§ Assignment: Among the records that follow, how many lines contain the word "Replay"? Give the number and no other words.

-- -- --

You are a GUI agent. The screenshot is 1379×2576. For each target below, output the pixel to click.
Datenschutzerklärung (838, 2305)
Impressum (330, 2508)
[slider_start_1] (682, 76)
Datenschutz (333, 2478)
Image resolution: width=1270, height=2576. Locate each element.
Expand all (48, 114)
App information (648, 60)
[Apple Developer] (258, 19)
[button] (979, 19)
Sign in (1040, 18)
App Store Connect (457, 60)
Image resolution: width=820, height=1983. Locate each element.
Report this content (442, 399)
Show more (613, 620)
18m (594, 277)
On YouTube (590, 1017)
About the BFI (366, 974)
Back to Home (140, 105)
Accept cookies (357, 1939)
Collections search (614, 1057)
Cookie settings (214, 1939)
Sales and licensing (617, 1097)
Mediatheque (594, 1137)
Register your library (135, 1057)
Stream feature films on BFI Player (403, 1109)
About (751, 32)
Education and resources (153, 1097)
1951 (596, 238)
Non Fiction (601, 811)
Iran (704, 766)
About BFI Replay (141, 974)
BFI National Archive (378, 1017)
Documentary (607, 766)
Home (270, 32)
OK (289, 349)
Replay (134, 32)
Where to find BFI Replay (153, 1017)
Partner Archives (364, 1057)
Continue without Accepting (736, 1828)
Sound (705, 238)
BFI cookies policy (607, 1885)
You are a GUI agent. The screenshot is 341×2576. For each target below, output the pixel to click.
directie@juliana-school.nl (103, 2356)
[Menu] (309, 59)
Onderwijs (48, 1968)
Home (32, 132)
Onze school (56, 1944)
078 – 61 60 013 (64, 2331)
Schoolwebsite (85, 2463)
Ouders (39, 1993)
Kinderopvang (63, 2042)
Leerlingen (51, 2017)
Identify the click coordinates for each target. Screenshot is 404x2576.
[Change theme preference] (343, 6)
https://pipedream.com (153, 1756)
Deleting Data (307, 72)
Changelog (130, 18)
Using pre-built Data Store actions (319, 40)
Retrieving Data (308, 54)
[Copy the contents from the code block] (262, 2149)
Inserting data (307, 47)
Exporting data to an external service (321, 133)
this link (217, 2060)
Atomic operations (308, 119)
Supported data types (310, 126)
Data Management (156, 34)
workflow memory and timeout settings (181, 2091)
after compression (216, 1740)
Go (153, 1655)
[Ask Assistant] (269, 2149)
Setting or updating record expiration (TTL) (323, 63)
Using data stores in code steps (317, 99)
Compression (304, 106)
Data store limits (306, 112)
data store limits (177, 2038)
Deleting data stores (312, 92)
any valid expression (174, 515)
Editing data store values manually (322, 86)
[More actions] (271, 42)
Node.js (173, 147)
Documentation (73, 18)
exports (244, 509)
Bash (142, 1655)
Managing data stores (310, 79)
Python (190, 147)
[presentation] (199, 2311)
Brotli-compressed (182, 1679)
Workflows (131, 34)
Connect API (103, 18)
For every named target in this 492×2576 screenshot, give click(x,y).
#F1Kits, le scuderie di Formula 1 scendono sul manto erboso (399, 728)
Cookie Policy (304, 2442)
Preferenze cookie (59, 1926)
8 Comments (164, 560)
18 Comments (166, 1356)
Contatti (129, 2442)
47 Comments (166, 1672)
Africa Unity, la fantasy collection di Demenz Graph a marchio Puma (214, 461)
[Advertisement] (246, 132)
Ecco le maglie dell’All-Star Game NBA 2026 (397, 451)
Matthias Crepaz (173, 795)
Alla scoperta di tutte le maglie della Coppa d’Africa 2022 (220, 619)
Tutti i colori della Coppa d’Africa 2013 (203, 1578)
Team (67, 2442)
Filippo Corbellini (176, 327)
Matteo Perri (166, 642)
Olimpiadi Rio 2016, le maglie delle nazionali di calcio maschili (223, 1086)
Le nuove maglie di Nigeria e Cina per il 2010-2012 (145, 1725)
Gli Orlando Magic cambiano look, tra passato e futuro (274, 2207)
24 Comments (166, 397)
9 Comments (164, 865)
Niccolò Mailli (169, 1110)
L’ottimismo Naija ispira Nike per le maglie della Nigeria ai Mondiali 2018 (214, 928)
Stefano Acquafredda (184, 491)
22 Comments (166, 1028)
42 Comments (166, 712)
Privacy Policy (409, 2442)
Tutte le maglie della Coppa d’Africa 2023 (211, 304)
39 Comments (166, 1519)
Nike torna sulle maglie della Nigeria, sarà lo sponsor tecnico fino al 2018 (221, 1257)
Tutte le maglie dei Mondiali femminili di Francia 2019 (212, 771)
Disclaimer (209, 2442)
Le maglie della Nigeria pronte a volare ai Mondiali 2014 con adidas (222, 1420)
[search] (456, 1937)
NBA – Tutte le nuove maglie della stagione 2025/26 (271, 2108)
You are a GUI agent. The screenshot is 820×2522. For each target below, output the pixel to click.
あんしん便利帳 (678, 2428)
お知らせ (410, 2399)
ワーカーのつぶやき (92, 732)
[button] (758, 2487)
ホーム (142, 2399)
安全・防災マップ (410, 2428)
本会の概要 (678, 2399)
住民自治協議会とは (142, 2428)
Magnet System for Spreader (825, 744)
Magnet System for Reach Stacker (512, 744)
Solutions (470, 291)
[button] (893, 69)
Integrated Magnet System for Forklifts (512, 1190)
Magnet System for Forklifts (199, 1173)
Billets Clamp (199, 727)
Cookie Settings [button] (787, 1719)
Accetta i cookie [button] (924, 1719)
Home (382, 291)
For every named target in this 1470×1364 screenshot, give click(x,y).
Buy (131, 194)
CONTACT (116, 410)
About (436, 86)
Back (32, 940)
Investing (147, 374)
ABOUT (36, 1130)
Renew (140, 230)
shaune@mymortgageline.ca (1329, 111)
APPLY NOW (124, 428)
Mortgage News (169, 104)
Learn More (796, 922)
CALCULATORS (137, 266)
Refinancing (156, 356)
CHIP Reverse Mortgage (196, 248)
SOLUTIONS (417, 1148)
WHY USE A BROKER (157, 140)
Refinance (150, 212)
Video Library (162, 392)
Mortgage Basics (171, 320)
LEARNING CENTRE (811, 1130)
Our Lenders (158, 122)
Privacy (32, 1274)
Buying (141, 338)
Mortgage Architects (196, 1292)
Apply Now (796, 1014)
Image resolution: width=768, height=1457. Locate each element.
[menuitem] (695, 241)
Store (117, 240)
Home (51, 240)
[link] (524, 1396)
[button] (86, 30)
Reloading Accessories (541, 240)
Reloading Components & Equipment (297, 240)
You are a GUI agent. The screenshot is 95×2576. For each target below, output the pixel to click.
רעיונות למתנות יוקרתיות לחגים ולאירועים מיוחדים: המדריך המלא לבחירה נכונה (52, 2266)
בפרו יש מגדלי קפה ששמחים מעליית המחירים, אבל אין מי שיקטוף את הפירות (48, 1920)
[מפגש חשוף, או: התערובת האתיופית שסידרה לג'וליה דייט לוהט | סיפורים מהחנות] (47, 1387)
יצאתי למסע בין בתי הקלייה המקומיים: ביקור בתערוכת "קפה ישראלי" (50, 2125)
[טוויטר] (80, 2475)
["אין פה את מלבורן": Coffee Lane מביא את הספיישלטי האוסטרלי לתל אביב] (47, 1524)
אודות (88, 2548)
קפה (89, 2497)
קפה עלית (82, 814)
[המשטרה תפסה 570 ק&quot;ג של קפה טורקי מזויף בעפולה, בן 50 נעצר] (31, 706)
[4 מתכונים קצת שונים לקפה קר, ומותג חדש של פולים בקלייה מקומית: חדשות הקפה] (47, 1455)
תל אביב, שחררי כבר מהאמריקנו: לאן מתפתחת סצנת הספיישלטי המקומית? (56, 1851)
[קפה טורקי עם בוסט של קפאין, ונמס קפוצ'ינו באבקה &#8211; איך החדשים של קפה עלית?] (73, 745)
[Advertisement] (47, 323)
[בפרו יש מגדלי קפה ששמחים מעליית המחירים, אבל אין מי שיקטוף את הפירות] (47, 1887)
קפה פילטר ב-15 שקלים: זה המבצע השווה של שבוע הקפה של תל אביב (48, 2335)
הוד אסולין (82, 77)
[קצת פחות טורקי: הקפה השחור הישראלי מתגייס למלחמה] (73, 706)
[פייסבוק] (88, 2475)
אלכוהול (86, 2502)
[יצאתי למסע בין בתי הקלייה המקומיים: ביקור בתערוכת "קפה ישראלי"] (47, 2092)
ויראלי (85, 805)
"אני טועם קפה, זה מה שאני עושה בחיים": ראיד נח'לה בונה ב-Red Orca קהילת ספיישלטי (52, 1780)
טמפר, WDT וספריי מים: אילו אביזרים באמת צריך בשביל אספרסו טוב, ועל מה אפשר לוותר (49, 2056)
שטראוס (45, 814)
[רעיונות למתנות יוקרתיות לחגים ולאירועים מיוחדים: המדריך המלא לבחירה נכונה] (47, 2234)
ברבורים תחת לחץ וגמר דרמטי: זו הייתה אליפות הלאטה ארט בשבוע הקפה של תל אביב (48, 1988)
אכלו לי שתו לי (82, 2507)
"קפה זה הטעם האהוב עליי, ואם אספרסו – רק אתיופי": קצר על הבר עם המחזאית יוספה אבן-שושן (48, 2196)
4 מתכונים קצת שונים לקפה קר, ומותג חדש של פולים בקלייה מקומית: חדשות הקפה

-- -- --

§ Output of the exercise: 3